I cronisti di DAZN hanno più volte sottolineato come Mihajlovic, anche sul 3-1, invitasse i due difensori centrali rossoblù a stare alti: se i concetti che hai in testa sono sempre e solo quelli non puoi fare altro, e il mister serbo evidentemente sui suoi concetti non transige.

E allora quando vince è bravo, e quando perde (così poi…) è un pirla. In realtà Sinisa ha dato una mentalità di un certo tipo e un gioco di buona qualità che a Bologna non vedevamo da tempi biblici: Inzaghi, Donadoni, Delio Rossi, Diego Lopez, Ballardini, Pioli, Bisoli ecc. erano tutti tremendamente peggio.

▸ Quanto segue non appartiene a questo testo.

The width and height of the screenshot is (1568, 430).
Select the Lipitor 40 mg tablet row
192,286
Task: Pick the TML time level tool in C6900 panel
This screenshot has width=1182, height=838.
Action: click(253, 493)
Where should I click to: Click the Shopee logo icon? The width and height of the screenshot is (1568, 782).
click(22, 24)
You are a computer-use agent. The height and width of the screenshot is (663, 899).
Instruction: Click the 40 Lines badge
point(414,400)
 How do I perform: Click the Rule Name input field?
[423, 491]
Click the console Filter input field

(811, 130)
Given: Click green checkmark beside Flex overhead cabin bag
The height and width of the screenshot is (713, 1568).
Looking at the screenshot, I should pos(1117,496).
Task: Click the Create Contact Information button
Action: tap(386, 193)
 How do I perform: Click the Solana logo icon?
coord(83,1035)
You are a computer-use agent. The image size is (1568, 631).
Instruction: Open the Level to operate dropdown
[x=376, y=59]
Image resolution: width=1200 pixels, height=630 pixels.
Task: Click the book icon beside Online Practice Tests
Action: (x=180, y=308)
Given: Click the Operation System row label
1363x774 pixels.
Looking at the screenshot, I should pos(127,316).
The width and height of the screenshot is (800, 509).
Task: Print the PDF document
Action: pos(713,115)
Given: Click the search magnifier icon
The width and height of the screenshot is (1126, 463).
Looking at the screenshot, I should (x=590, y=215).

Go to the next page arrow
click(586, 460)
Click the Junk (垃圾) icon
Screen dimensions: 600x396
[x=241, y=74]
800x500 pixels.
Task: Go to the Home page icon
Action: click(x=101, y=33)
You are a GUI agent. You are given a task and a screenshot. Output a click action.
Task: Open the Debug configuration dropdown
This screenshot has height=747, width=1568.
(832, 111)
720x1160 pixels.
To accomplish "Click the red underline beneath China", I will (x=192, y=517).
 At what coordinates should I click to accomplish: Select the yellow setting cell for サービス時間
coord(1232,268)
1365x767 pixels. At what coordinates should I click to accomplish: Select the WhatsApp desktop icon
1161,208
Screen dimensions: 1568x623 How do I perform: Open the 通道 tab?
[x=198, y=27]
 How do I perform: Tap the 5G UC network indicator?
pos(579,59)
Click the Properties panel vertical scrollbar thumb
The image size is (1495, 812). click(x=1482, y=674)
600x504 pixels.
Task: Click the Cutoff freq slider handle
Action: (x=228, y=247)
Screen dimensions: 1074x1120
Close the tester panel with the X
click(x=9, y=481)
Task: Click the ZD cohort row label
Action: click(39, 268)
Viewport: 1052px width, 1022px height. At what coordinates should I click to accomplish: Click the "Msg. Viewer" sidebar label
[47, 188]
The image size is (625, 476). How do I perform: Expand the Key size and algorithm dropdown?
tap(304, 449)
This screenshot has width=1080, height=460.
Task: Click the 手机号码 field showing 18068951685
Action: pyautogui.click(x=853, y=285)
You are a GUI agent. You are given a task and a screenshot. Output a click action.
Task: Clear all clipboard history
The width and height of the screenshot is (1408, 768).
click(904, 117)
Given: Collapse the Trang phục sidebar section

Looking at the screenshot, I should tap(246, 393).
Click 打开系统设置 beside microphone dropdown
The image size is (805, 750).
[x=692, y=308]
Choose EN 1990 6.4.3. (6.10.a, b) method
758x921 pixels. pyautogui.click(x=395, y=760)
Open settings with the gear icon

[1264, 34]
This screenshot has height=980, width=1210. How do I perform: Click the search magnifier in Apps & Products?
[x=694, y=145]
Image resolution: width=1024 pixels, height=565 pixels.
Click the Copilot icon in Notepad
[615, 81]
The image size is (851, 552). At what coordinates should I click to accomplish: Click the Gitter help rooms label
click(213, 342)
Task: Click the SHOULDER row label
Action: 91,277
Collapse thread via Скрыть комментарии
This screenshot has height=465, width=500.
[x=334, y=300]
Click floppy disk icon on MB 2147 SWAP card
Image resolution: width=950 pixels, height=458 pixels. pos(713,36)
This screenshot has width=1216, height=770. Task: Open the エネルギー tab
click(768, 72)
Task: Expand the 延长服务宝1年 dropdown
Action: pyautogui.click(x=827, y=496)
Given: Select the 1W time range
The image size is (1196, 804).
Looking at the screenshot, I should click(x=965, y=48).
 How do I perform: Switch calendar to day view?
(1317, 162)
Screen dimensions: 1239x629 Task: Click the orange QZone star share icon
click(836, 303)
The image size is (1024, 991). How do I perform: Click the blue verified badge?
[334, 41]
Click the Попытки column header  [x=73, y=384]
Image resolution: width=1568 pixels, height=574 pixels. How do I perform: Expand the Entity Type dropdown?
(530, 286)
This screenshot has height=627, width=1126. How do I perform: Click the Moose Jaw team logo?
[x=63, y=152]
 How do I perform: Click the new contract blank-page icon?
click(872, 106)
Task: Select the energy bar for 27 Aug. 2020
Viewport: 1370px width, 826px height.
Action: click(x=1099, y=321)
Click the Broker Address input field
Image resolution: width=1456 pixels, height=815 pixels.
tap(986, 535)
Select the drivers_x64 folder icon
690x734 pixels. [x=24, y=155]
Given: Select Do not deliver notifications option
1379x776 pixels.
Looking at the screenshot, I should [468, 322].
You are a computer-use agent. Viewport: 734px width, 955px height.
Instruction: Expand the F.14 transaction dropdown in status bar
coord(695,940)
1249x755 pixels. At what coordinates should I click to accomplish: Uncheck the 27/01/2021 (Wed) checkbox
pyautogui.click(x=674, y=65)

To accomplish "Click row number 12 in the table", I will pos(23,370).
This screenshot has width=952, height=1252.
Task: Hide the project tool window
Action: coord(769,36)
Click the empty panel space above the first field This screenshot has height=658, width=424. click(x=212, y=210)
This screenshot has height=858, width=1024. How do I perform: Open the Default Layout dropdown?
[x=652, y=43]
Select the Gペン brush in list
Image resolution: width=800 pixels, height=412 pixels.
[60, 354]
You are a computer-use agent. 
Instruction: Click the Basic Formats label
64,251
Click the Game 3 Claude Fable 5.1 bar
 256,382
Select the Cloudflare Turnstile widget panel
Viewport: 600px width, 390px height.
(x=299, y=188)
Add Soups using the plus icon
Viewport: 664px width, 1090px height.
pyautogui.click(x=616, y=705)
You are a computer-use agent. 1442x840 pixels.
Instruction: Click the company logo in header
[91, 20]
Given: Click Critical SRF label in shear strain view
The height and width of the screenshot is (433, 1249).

Sì anche Pioli, quel Pioli che per far vedere un po’ di calcio aveva sempre bisogno del miglior Diamanti o del miglior Di Vaio: appena ha perso un po’ di pezzi è finito piena zona retrocessione e la squadra faceva letteralmente ‘buschire’.

Sono stato molto critico per il prolungamento di Mihajlovic, perché non ne vedevo l’esigenza, ma continua ad essere il miglior allenatore che il club ha avuto da quando proprio lui venne esonerato nel 2009: non ricordo chi ci abbia fatto giocare meglio, e dei risultati me ne infischio. Quelli, giocando così, arriveranno. E non per andare in Europa, come qualche buontempone aveva azzardato lo scorso campionato (mentre il sottoscritto si sgolava, prendendosi pure delle critiche, a dire che si parlava di fantacalcio), ma per fare quel sereno campionato da metà classifica che a tanti non piace ma che al sottoscritto andrebbe benissimo, vedendo prestazioni come quella di ieri.

Il periodo post lockdown aveva sancito come migliori squadre proprio i rossoneri di Pioli e i neroverdi di De Zerbi, e l’inizio di questo campionato sta confermando il trend: bene, le abbiamo già incontrate tutte e due, va mo là! Dalla prossima settimana si vola, perché comunque il Bologna sa giocare a calcio e non è mica poco, e chi contesta Sinisa non sa quello che dice. Per ora non basta, alla lunga credo di sì.